Copyright strike basics
If you get a copyright strike, that means your video has been taken down from YouTube because a copyright owner sent us a complete and valid legal request asking us to do so. When a copyright owner formally notifies us that you don’t have their permission to post their content on the site, we take down your upload to comply with the Digital Millennium Copyright Act.
Keep in mind, videos can be removed from the site for different reasons, not all of which are copyright-related.
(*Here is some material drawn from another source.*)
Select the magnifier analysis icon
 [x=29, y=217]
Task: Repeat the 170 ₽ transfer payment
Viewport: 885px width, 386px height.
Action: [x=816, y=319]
Also, Content ID claims don't result in a strike.
Deleting a video with a strike won’t resolve your strike.
Receiving a copyright strike will put your account in bad standing and you will lose access to certain YouTube features.
If you receive three copyright strikes:
- Your account will be terminated.
- All the videos uploaded to your account will be removed.
- You won't be able to create new accounts.
- Sign in to your YouTube account.
- In the top right, click your account icon > Creator Studio.
- On the left, click Video manager > Copyright notices.
- Click Copyright strike next to a video to learn more about the removal.
There are three ways to resolve a copyright strike.
- Wait for it to expire: A copyright strike will expire in six months as long as you complete Copyright School and don't receive any additional copyright strikes during that time.
- Get a retraction: You can contact the person who claimed your video and ask them to retract their claim of copyright infringement.
- Submit a counter notification: If your video was mistakenly removed because it was misidentified as infringing, or qualifies as a potential fair use, you may wish to submit a counter notification.